While DJ Hype’s productions as Ganja Kru and Dopestyle are the cornerstones of early jump up, “Super Sharp Shooter” is Ganja Records’ stone-cold classic: the track everyone from your auntie to your little cousin has mashed out to in one form or another. A time-traveling sound clash of ‘70s James Brown synths, Method Man vocals, half time drums and a ferocious drop, it’s the apex of jungle as bruk-out euphoria—no ecstasy needed. Subsequent producers would drop tracks that were smarter, harder or faster, but it’s hard to think of a jungle record that’s more fun, more exuberant or more honest than Zinc’s chart hit.

By the late ‘90s however, jungle’s rapidly evolving sound and rave’s fickle audience meant The Ganja Kru’s days were numbered. After dropping a commercial smash on RCA with the Still Smokin’ compilation, the Kru realised the label’s weed leaf label and druggy subtext was bad for business, and rebranded as True Playaz, whose Fabriclive night lives on to this day. Simultaneously, legal issues and bootlegging surrounding DJ Zinc’s remix of The Fugees’ “Ready Or Not” made the label’s hip-hop sampling sound an increasingly difficult proposition, and one not worth fighting for given the scene’s shift towards a more aggressive and electronic form of techstep. This also pushed jungle’s black audience, staunch Ganja Kru supporters, towards an increasingly popular UK garage scene that would also welcome DJ Zinc with open arms. Zinc’s 138 trek even ended up playing the same trick on garage that early Ganja Kru tracks played on hardcore—stripping the sound down and opening a path for its evolution into moodier music.
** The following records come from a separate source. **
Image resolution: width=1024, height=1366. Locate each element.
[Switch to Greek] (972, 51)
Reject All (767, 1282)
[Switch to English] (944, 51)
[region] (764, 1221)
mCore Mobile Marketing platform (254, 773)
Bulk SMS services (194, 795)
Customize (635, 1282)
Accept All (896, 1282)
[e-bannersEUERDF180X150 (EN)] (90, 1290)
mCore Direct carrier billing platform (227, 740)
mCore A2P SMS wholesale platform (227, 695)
You won’t find The Ganja Kru’s music reissued on any streaming services—sample laws have made sure of that—but the label continues to have an outsized impact on music. You can hear the label’s love of lo-fi sampling in tracks by contemporary junglists like Etch, and producers working in styles as far flung as bassline and dubstep still love to flip rap vocals before the drop. Perhaps most crucially however, Ganja Records’ attitude and merging of dance music to hip-hop set the stage for grime. Left out by jungle’s shift to D&B, teenage emcees like Wiley and Flow Dan would apply The Ganja Kru’s blueprint of flipping contemporary dancehall and hip-hop to UK garage and developing it into a grime scene capable of producing MOBO-winning superstars. These genres are a world away from dusty breakbeats and rap samples, but Ganja Records remains the root from which they grew—a crucial link between the UK’s rave past and roughneck future.